A well-known socialite in New York City who supports a vast number of philanthrophic projects, Rockefeller launched her eponymous fashion brand
Her first collection was inspired by a Picasso painting which adorned one of the walls in her childhood home, according to a 2016 New York Times article.
How does she juggle her sport with running a business?
"I'm very lucky, I have an amazing team for my business that gives me the ability to live and breathe the horses," she said.
"Also my designs are very much equestrian-inspired so I often can combine the two passions in such a way that I can do both at the same time."
But, Rockefeller stressed, "Of course, ultimately my horses come first."
Being a fifth-generation member of one of America's most famous and wealthiest families wasn't always easy.
"Of course people will judge regardless, and it is quite a big name to carry but I have such great friends, and the horse world and my business," she said.
"It's mostly good. People will always judge but then you look after yourself and they can take it or leave it. That's the way I kind of deal with it."
"I'm so proud to be part of my family, it's an amazing history to be a part of," she said. "I've really come into myself and embraced who I am. I am my last name, but I am also myself. I think I managed to stay kind of true to what that is."
Riding in Europe
Rockefeller has been impressed with the knowledgeable crowds at the shows in Europe.
"The sport is much more understood in Europe for the general public who might not be equestrians," she said. "Horsemanship and the sport are a little bit more mainstream and its nice to have that energy.
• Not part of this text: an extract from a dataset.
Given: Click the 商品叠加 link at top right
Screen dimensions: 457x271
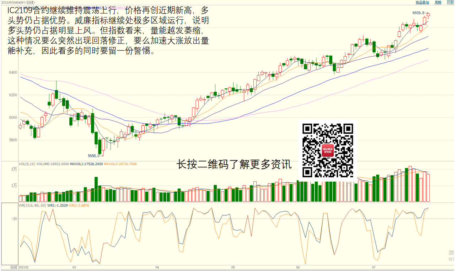Looking at the screenshot, I should click(422, 2).
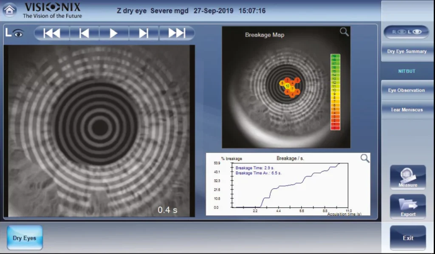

The horsemanship is maybe a little bit more ingrained in the culture."
Rubbing shoulders with the world's top showjumpers who compete at the top Grand Prix level of the Longines Global Champions Tour has been "an education."
"It's wonderful to learn from the best about horses and traveling with horses," she said. "I'm learning skills and gaining all sorts of information here which will be wonderful to take back home."
Rockefeller said she had been training much harder than usual for about a year and when Kraut asked her if she wanted to do the European circuit, she didn't hesitate.
"In terms of my goal -- I want to be the best that I can be," she said. "With horses, you have to take it a day at each time but I try and work my hardest. One day, you are on the podium and one day you're in the dirt. That's the beauty of the sport, it's very humbling."